▶ **Stored records**
== Segment start ==
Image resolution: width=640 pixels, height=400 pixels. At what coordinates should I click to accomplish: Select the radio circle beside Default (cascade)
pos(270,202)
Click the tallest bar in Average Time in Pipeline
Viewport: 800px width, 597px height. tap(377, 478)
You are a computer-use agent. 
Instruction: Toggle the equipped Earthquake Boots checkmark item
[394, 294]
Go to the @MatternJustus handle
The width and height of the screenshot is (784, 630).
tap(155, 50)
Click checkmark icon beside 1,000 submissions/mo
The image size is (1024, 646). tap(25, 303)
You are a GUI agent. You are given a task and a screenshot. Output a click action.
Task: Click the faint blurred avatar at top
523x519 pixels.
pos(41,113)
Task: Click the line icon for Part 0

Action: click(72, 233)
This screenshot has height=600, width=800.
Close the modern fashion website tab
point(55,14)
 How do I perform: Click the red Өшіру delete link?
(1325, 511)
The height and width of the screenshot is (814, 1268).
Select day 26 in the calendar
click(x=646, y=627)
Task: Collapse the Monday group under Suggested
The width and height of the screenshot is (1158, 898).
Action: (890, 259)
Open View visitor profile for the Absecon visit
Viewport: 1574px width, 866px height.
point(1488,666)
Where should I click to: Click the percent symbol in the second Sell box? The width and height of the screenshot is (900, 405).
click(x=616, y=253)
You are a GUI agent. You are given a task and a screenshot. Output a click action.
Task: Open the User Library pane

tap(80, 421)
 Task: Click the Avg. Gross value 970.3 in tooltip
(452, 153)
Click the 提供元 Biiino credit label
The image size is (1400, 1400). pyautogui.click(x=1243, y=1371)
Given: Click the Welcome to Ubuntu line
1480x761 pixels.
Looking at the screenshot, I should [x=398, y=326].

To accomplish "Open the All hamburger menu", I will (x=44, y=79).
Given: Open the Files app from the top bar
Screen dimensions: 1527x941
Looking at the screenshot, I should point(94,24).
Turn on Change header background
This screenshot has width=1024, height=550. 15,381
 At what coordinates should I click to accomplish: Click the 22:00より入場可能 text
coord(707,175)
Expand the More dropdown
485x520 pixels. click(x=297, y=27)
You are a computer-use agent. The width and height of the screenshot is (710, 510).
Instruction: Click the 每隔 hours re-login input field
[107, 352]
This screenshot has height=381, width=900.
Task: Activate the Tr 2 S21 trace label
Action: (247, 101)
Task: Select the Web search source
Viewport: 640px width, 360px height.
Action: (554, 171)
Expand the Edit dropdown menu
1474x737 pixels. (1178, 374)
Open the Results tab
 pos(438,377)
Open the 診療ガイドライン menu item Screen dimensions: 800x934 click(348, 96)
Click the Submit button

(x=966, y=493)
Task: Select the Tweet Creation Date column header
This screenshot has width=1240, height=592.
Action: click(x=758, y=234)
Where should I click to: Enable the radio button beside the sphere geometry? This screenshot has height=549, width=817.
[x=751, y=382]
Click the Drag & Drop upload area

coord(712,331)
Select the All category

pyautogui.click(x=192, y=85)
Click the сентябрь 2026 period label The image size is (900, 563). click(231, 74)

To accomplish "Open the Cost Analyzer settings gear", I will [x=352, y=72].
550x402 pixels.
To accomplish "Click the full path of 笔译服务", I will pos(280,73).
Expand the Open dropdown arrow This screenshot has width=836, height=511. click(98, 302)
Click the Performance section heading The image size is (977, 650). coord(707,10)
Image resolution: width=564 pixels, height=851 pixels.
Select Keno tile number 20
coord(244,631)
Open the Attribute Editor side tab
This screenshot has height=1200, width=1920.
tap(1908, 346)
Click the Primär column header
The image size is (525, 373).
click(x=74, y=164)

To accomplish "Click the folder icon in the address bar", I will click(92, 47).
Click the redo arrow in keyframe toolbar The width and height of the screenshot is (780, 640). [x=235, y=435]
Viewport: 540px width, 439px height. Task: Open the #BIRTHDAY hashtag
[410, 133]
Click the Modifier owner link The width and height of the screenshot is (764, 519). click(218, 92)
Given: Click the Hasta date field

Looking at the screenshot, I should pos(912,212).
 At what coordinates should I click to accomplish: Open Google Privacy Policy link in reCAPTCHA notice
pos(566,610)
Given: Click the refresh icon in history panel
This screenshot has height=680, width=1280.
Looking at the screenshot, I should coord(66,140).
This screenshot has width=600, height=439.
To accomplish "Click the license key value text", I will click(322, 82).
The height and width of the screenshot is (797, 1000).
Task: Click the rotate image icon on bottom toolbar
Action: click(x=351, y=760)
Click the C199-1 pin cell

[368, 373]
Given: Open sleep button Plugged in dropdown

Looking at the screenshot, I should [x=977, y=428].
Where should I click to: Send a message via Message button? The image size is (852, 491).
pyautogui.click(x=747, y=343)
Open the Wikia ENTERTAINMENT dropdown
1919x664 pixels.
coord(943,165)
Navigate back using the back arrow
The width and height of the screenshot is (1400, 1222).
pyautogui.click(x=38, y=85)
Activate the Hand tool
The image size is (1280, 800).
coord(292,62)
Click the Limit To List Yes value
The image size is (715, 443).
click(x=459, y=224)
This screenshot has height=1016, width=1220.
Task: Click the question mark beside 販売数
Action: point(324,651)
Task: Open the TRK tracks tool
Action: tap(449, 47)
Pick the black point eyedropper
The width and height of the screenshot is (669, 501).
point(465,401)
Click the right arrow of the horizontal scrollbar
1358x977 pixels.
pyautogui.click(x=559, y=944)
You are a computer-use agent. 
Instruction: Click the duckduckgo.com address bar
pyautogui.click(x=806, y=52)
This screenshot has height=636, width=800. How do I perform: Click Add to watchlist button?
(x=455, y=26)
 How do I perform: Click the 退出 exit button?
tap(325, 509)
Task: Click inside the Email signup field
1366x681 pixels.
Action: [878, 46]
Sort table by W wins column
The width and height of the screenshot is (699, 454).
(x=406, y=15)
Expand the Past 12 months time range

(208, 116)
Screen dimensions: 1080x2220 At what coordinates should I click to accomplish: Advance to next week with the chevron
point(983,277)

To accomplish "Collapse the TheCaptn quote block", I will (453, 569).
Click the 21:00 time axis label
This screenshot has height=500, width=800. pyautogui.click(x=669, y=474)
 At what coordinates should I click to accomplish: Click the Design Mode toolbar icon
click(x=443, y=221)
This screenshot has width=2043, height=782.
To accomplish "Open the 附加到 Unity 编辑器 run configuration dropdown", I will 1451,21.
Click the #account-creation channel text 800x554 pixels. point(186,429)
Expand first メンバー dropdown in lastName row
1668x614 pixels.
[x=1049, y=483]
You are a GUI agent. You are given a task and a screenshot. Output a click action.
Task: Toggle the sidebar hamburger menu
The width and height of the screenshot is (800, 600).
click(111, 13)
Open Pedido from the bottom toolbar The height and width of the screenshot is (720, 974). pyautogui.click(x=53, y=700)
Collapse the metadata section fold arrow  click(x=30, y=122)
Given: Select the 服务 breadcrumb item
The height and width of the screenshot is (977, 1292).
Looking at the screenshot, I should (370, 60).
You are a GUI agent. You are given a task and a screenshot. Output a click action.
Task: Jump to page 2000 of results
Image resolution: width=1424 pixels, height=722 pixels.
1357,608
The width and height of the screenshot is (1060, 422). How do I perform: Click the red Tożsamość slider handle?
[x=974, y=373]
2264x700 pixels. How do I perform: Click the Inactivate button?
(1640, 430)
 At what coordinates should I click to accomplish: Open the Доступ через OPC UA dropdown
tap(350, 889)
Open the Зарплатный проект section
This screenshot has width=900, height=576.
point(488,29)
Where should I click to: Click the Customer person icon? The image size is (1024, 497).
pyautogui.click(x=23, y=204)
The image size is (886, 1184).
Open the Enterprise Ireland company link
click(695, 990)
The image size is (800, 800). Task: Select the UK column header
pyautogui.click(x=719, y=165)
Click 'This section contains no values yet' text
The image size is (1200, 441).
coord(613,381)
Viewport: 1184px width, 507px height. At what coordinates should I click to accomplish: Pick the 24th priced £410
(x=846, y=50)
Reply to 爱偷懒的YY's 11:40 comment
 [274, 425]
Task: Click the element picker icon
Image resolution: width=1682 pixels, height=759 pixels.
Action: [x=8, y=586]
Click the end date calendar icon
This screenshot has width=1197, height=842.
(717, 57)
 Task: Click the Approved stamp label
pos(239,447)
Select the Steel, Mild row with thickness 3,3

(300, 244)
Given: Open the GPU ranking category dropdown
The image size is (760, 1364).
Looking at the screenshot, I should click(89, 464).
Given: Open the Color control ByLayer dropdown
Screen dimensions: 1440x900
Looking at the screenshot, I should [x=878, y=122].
== Segment end ==
▶ **EXERCISE REQUIREMENTS**
How many of the lines in the records include the word "hamburger"? Only the number should be given.

▶ **ANSWER FOR THIS EXERCISE**
2